##### SELECTED EXTRACT #####
Two thousand years have passed since then, but Guilin rice noodles are still a cuisine that is full of live.
Sitting behind the counter, the 66-year-old Li Guizhen looked self-assured in her Laodongjiang Guilin rice noodle restaurant. On the wall behind her, a plaque displays the price of a bowl of Guilin rice noodles ranging from four to five yuan (less than a U.S. dollar), a unified price across Guilin.
Although a major tourist destination, Guilin has always kept its signature food at surprisingly low prices, making the rice noodles an easy get for both local people and tourists.
Often, one can witness a group of people chatting in different dialects in the queue outside this 40 square meter restaurant, adjacent to a scenic spot in the city center.
##### RECORD EXCERPTS #####
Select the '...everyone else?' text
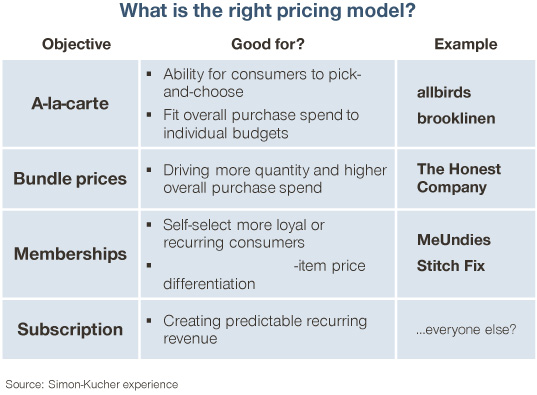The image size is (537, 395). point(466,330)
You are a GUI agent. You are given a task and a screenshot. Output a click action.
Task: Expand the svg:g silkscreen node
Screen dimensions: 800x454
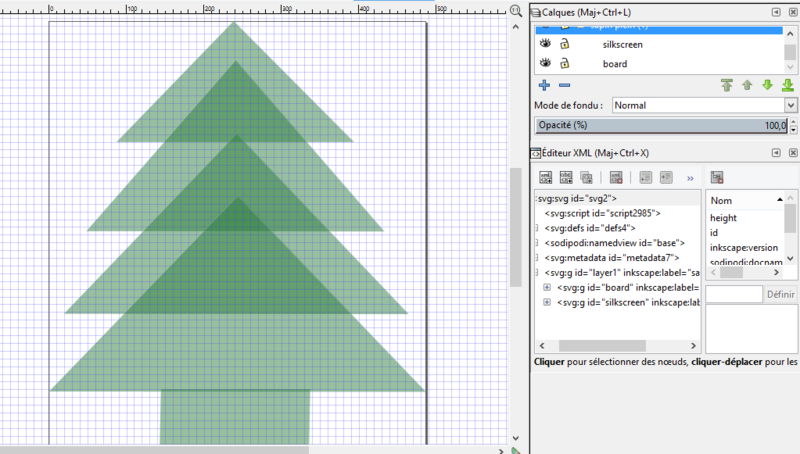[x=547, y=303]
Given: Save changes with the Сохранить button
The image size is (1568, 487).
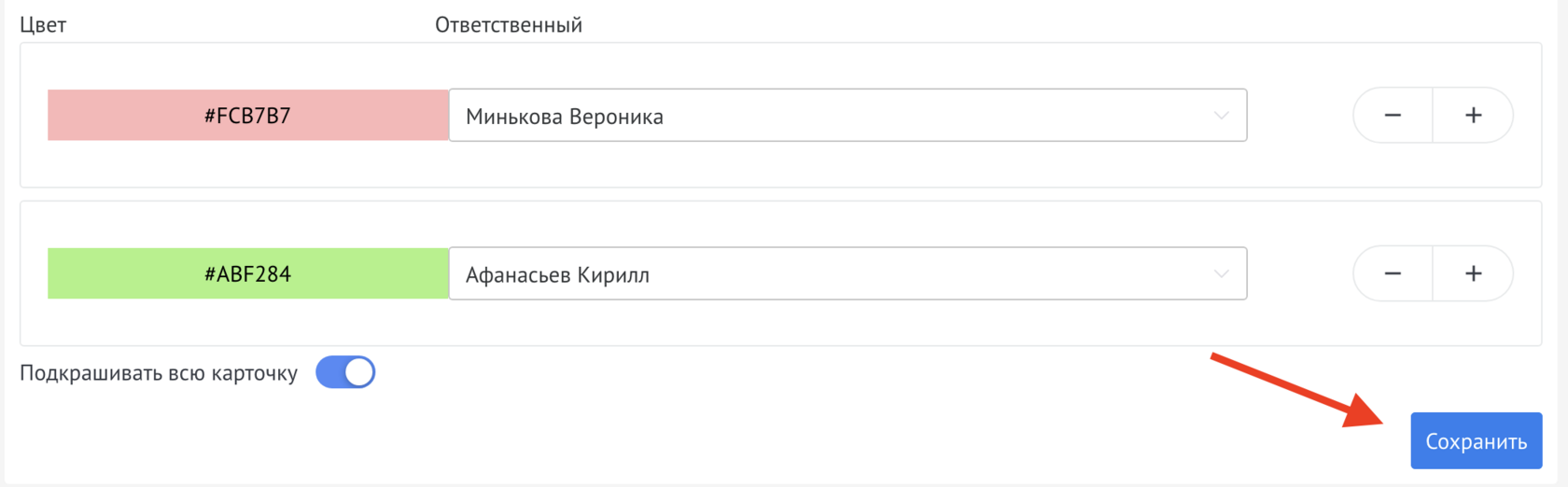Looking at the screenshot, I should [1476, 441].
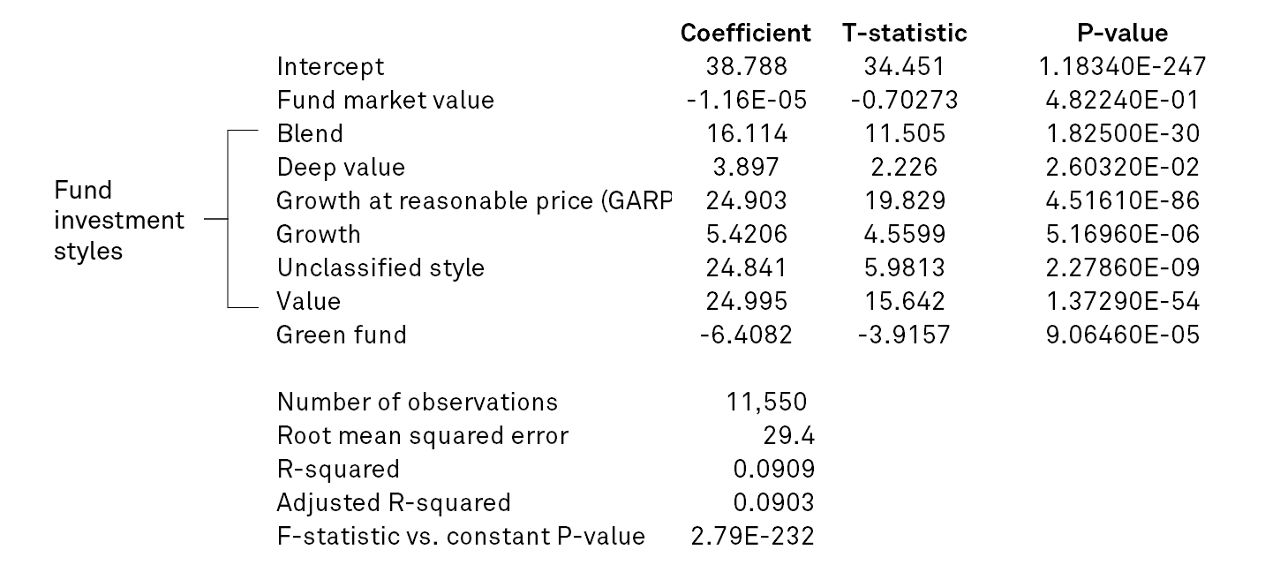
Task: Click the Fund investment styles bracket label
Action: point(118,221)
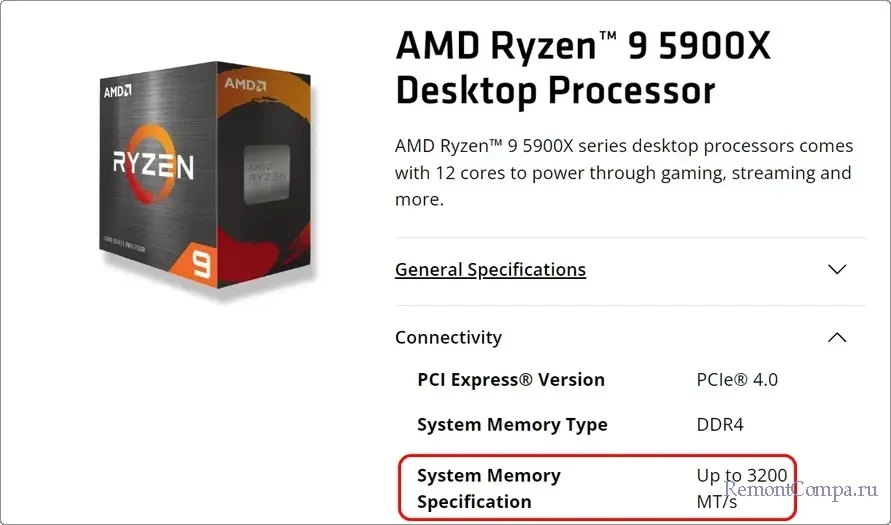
#####
## WORK INSTRUCTIONS
**A)** According to the passage on Guilin rice noodles, why are the noodles easy for both local people and tourists to get?
**B)** In the passage on Guilin rice noodles, swap "plaque" for "sign" and write out the part from "Sitting behind the" up to and including "people and tourists.".
**C)** Supply the next part of the passage on Guilin rice noodles, picking up after its final sentence.

## RESPONSES BY TASK
**A)** Although Guilin is a major tourist destination, it has always kept its signature food at surprisingly low prices. A bowl costs four to five yuan, less than a U.S. dollar, and that price is unified across Guilin.

**B)**
Sitting behind the counter, the 66-year-old Li Guizhen looked self-assured in her Laodongjiang Guilin rice noodle restaurant. On the wall behind her, a sign displays the price of a bowl of Guilin rice noodles ranging from four to five yuan (less than a U.S. dollar), a unified price across Guilin.
Although a major tourist destination, Guilin has always kept its signature food at surprisingly low prices, making the rice noodles an easy get for both local people and tourists.

**C)**
A man eats a bowl of Guilin rice noodles in Guilin, south China's Guangxi Zhuang Autonomous Region, December 12, 2018. /CGTN Photo
"Over a thousand bowls of rice noodles can be sold every day. In summer, it's two thousand," Li said proudly. She said that the secret of the good taste of her Guilin rice noodles lies in its brine, which was inherited from her grandfather and has improved through four generations.
The delicious food not only attracts food lovers, but also money makers. The granny's apprentices and their restaurants are all over the country, from first-tier city Beijing to southwest China's remote Yunnan Province. Huang said that an apprentice on an average learns between one to three months and then uses her brand to open an independent restaurant.
Inheriting the essence of northern and southern Chinese food, Guilin rice noodles find its way to the stomach of every Chinese. Booming Guilin rice noodle restaurants across the country are proof.
If you are in Beijing's CBD, there are about 50 restaurants that offer "Guilin rice noodles" in a five-kilometer range.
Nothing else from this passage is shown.